Six of the world’s fastest growing economies are currently in Africa, including Angola, Nigeria, Ethiopia, Chad, Mozambique and Rwanda, while several others are expanding at growth rates of over 6% a year. However, much of this grow is still premised on the extraction and export of natural resources and is not being broadly spread, leaving more than 80% of the continent’s labour force employed in low-productivity farming, or informal urban business activities.
Compiled over a three-year period by Ghana’s African Centre for Economic Transformation (ACET) in partnership with South Africa’s Mapungubwe Institute for Strategic Reflection (Mistra), the study urges African governments to position economic transformation ahead of growth at the centre of their economic and development policies.
Speaking at a launch in Johannesburg, lead author and ACET chief economist Dr Yaw Ansu said growth was “good” and had arisen as a result of macroeconomic reforms, better business environments and higher commodity prices.
“But economic transformation requires much more,” Ansu stressed, arguing that countries needed to diversify their production and exports, become more competitive and productive, while upgrading the technologies they employed in production processes.
ACET president Dr KY Amoako said the transformation narrative had already been accepted by the African Union in its Vision 2063, as well as by the African Development Bank and the United Nations Economic Commission for Africa. He added that the African Transformation
Index provided policymakers with a quantitative measure for assessing their transformation performance and for guiding future strategies.
Mistra executive director Joel Netshitenzhe argued that to turn growth into an “actual lived experience” for Africa’s citizens there was the urgent need to form national social compacts between government, business and civil society to support transformation.
Finance Minister Pravin Gordhan emphasised the same point in his recent Budget address, when he highlighted the work being done to secure a social compact to reduce poverty and inequality and raise employment and investment.

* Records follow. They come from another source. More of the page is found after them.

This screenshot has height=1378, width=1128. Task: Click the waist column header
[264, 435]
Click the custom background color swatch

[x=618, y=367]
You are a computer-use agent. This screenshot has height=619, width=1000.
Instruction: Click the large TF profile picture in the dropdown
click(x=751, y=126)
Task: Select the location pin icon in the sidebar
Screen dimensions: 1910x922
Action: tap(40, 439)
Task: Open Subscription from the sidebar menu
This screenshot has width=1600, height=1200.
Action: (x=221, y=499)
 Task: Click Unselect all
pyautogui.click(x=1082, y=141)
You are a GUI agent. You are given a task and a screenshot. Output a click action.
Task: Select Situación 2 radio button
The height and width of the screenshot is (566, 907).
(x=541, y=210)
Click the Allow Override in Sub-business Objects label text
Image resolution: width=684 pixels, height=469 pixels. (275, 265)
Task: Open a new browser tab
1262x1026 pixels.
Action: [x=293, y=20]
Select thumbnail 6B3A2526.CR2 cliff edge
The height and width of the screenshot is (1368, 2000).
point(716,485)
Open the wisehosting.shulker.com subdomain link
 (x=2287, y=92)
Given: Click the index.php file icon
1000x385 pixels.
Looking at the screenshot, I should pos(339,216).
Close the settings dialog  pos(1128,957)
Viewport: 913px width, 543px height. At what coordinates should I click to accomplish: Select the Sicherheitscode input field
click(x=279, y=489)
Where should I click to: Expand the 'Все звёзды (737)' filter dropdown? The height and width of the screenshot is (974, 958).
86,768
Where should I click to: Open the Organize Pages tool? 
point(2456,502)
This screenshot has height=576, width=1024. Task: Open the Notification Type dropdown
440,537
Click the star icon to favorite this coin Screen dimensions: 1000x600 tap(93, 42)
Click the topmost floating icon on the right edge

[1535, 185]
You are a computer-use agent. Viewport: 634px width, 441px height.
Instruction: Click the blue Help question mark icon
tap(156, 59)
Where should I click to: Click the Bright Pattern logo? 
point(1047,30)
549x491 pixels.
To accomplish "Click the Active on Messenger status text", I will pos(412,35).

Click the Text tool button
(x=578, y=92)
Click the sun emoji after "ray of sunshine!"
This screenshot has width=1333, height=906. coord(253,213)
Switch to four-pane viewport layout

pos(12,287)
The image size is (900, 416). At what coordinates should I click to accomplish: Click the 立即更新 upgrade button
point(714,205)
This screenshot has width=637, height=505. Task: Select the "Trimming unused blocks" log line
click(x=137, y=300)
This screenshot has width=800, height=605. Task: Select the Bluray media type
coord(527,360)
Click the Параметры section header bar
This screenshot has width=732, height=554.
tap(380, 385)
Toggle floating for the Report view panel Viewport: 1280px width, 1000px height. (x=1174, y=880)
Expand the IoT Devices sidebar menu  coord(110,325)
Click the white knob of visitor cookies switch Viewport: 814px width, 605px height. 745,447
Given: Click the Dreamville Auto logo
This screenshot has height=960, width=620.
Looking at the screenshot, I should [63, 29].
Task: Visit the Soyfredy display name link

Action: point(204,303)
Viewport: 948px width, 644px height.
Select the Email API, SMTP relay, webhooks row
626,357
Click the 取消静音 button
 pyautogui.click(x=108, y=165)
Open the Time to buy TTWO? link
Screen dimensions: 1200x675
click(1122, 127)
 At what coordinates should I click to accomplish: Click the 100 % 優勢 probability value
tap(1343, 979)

Gordhan stressed this could not be a “pact amongst elites, a coalition amongst stakeholders with vested interests. Nor can it be built on populist slogans or unrealistic promises”.
“Our history tells us that progress has to be built on a vision and strategy shared by leaders and the people – a vision founded on realism and evidence,” the Minister stressed.
Netshitenzhe also highlighted the report’s emphasis on coupling growth with social development. “In fact, rather than merely being a consequence of economic growth, a reduction in poverty and general human development can be part of the drivers of economic growth.”
The report highlights key transformation drivers as being:
• Fostering partnerships between governments and the private sector to facilitate entrepreneurship, investment and technology upgrading.
• Promoting exports, particularly outside of the natural resources sector.
• Building technical knowledge and skills.
• And, pushing ahead with regional integration.
Four transformation pathways are also highlighted, including labour-intensive manufacturing; kick-starting agroprocessing value chains, improving the management of oil, gas and minerals; and boosting tourism.
“It’s good that we are growing – we are no longer the hopeless continent. We can transform this hope into reality, but to do that governments must put transformation at the top of their agendas,” Ansu asserted.
He also called on African citizens to begin to demand transformation. “Ask your government, how come we are not diversifying? How come our productivity remains stuck? How come our technological levels and our exports are not growing?”